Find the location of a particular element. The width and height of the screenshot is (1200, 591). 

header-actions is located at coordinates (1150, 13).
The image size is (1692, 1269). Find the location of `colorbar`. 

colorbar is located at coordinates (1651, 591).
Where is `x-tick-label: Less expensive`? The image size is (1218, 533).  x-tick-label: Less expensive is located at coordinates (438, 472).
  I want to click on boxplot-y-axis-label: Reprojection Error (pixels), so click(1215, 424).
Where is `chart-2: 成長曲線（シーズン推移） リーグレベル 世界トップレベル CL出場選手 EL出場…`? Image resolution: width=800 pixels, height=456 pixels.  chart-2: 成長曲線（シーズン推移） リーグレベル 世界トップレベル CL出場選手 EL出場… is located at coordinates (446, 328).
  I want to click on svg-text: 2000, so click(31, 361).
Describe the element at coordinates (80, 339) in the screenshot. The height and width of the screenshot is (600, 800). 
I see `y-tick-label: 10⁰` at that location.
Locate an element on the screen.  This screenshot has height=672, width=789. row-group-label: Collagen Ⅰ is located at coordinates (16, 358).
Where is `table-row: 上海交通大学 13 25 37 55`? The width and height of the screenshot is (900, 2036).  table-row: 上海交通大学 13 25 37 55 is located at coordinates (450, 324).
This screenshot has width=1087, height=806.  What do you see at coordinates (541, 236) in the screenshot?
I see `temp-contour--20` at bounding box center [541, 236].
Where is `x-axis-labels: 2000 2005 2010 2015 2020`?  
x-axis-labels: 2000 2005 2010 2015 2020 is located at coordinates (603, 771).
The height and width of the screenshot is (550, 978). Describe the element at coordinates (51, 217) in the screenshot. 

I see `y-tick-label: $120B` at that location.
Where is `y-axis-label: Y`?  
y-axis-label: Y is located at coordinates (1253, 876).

_TASK DETAILS_
Can you duplicate the whole listing above line for line, with no changes at all?

_YOUR SOLUTION_
Find the location of a particular element. The width and height of the screenshot is (1200, 591). 

header-actions is located at coordinates (1150, 13).
The image size is (1692, 1269). Find the location of `colorbar`. 

colorbar is located at coordinates (1651, 591).
Where is `x-tick-label: Less expensive`? The image size is (1218, 533).  x-tick-label: Less expensive is located at coordinates (438, 472).
  I want to click on boxplot-y-axis-label: Reprojection Error (pixels), so click(1215, 424).
Where is `chart-2: 成長曲線（シーズン推移） リーグレベル 世界トップレベル CL出場選手 EL出場…`? Image resolution: width=800 pixels, height=456 pixels.  chart-2: 成長曲線（シーズン推移） リーグレベル 世界トップレベル CL出場選手 EL出場… is located at coordinates (446, 328).
  I want to click on svg-text: 2000, so click(31, 361).
Describe the element at coordinates (80, 339) in the screenshot. The height and width of the screenshot is (600, 800). 
I see `y-tick-label: 10⁰` at that location.
Locate an element on the screen.  This screenshot has height=672, width=789. row-group-label: Collagen Ⅰ is located at coordinates (16, 358).
Where is `table-row: 上海交通大学 13 25 37 55`? The width and height of the screenshot is (900, 2036).  table-row: 上海交通大学 13 25 37 55 is located at coordinates (450, 324).
This screenshot has width=1087, height=806.  What do you see at coordinates (541, 236) in the screenshot?
I see `temp-contour--20` at bounding box center [541, 236].
Where is `x-axis-labels: 2000 2005 2010 2015 2020`?  
x-axis-labels: 2000 2005 2010 2015 2020 is located at coordinates (603, 771).
The height and width of the screenshot is (550, 978). Describe the element at coordinates (51, 217) in the screenshot. 

I see `y-tick-label: $120B` at that location.
Where is `y-axis-label: Y`?  
y-axis-label: Y is located at coordinates (1253, 876).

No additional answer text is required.